Przejdź do treści
Reklama
Reklama
Kraj

Nasza kasa z gumy

Jak przychody dopasować do wydatków budżetowych

Najważniejszym wskaźnikiem w przyjętym przez rząd projekcie budżetu na 2017 r. jest 2,9 proc. Na wszystkie inne mamy nie zwracać uwagi, nie są istotne.

Najważniejszym wskaźnikiem w przyjętym przez rząd projekcie budżetu na 2017 r. jest 2,9 proc. Na wszystkie inne mamy nie zwracać uwagi, nie są istotne. To wskaźnik polityczny nie do ruszenia, do którego minister finansów dopasować musiał pozostałe.

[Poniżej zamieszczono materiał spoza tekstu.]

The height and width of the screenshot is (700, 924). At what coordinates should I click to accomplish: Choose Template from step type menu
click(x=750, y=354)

Ów wskaźnik mówi, że deficyt finansów publicznych nie przekroczy 2,9 proc. produktu krajowego brutto. Czyli nasza przyszłoroczna dziura budżetowa zmieści się w dopuszczalnym limicie, po przekroczeniu którego państwo musiałoby wydatki gwałtownie ciąć. Wskaźnik ten ma świadczyć o tym, że budżet na 2017 r. jest odpowiedzialny. Dlatego jest taki ważny. To sygnał dla Komisji Europejskiej: że polski rząd jest odpowiedzialny, nie naraża się na wprowadzenie wobec nas procedury nadmiernego deficytu.

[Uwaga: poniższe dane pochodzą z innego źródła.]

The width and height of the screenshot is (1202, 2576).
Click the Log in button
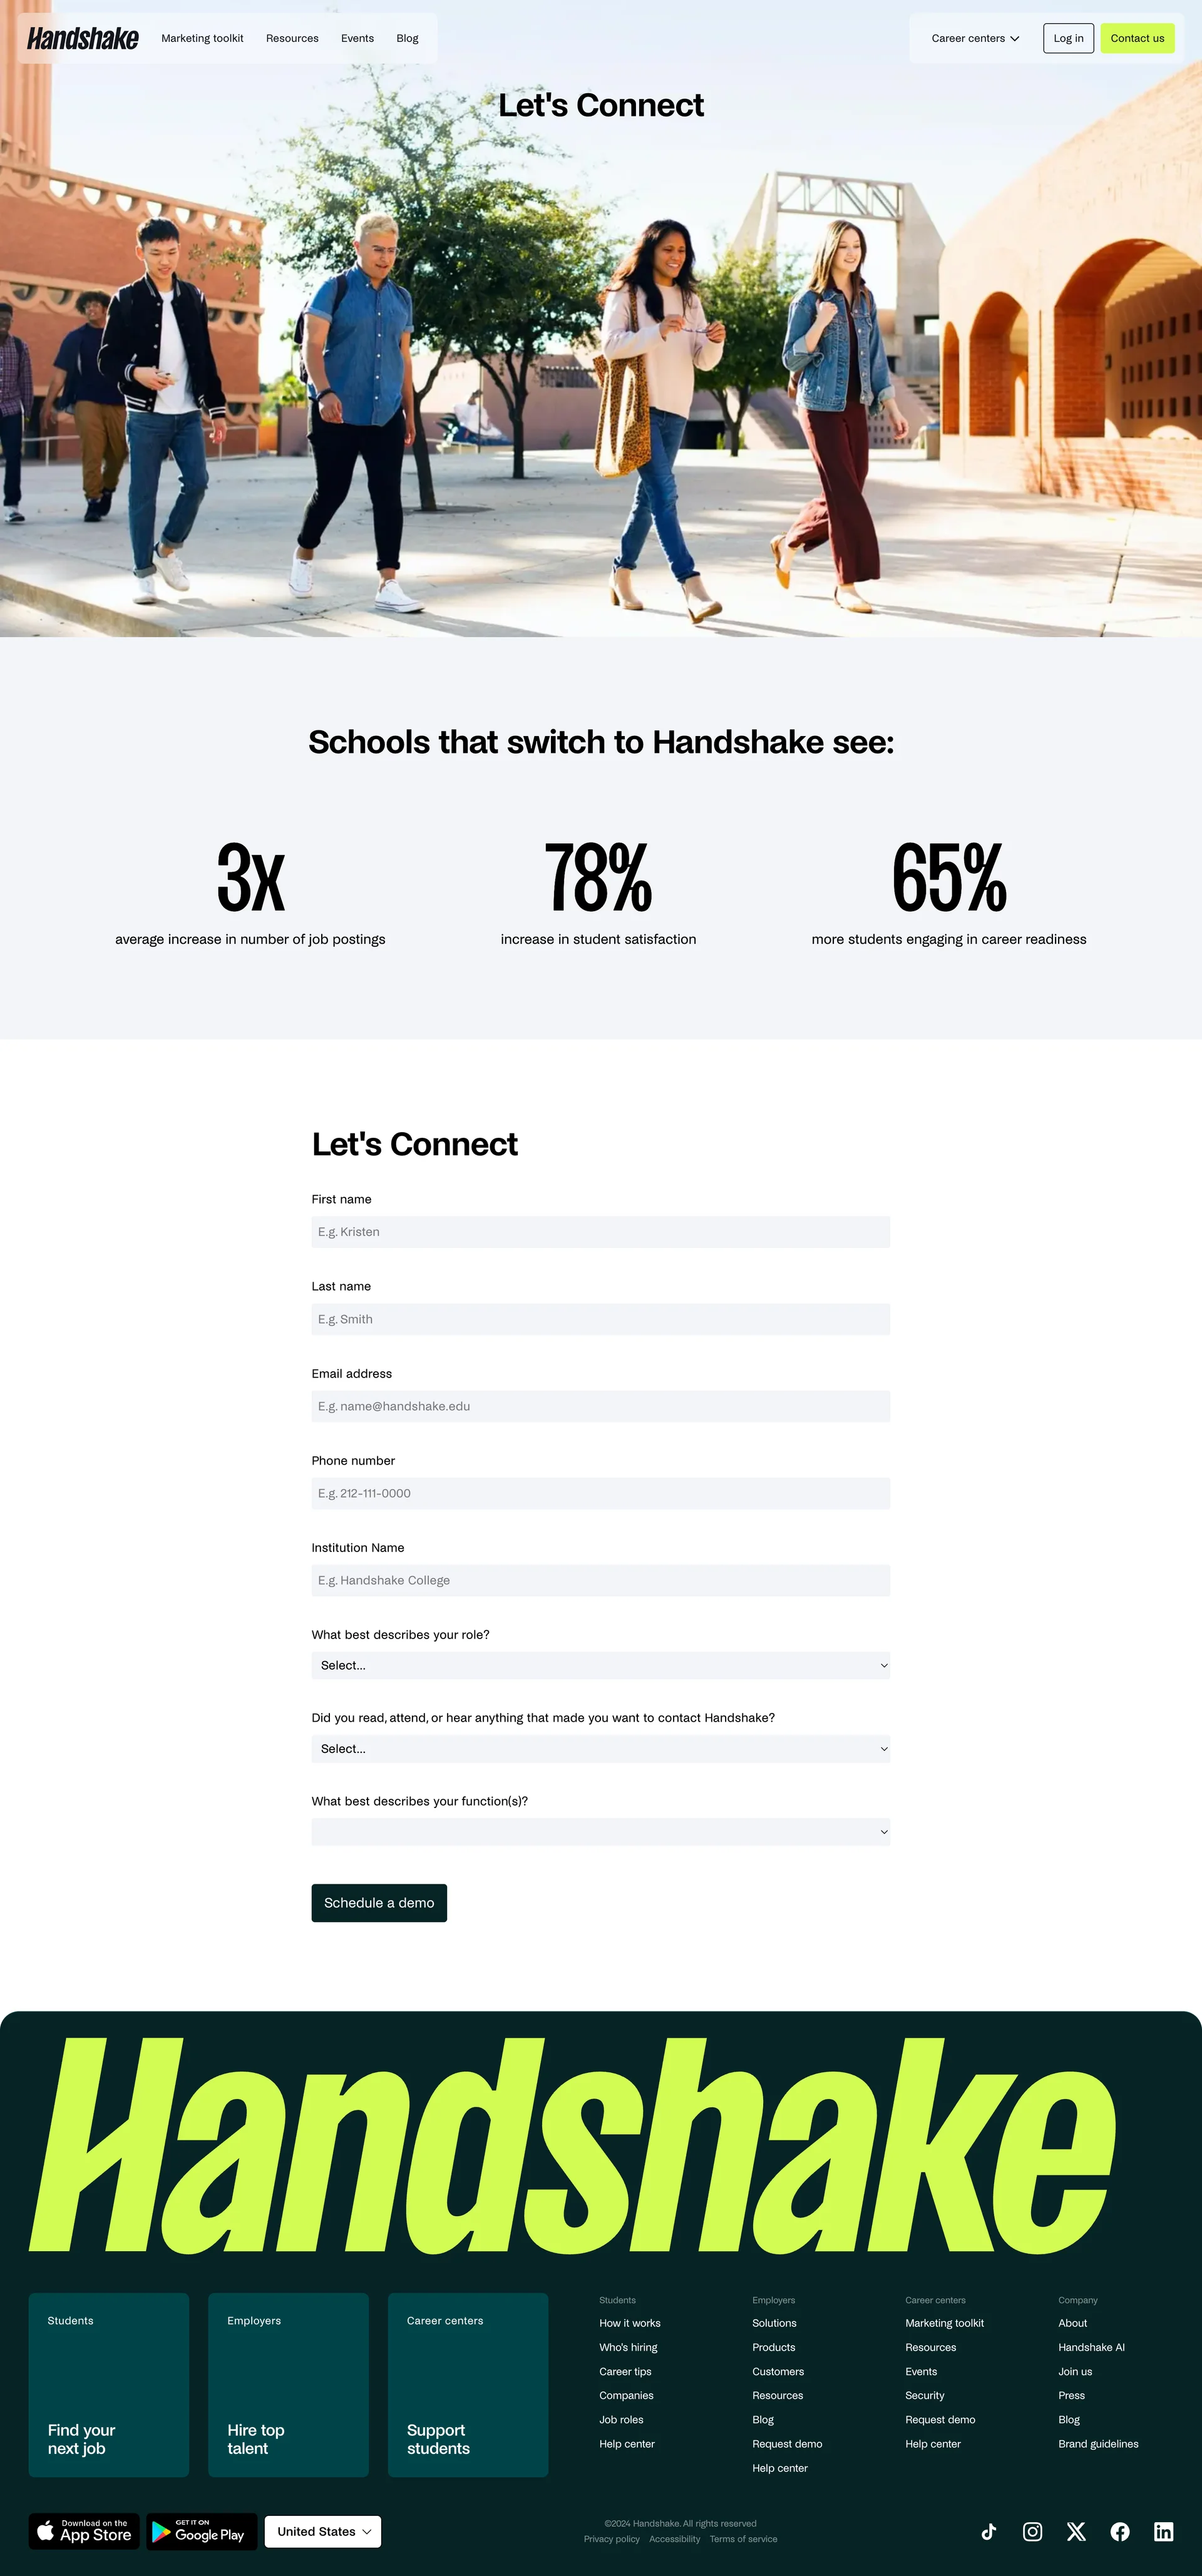coord(1068,38)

Żeby ten sygnał był w miarę wiarygodny, trzeba było podrasować całą resztę. Czyli do rozdętych wydatków państwa dopasować jego planowane przychody. Zapisać, że też będą ogromne. Tu, niestety, zaczynają się wątpliwości. Minister finansów spodziewa się, że ściągalność podatków wzrośnie aż o 8 proc. Poprzednikom się to nie udawało, choć też chcieli. Oby tak się stało. Oby fiskus uporał się z aferami VAT, w wyniku których państwo traci rocznie co najmniej 40 mld zł. Źródło optymizmu ministra finansów na razie jednak nie jest znane. Chyba że wiara czyni cuda i aferzyści z samego strachu zaprzestaną karygodnego procederu. Ale, z drugiej strony, zachęcają do niego wysokie stawki VAT – 23 proc. Miały w 2017 r. powrócić do stanu poprzedniego, czyli 22 proc. Nie powrócą, parlament zmieni ustawę, w której to zapisano. Znajdzie w ten sposób kolejne 7 mld zł.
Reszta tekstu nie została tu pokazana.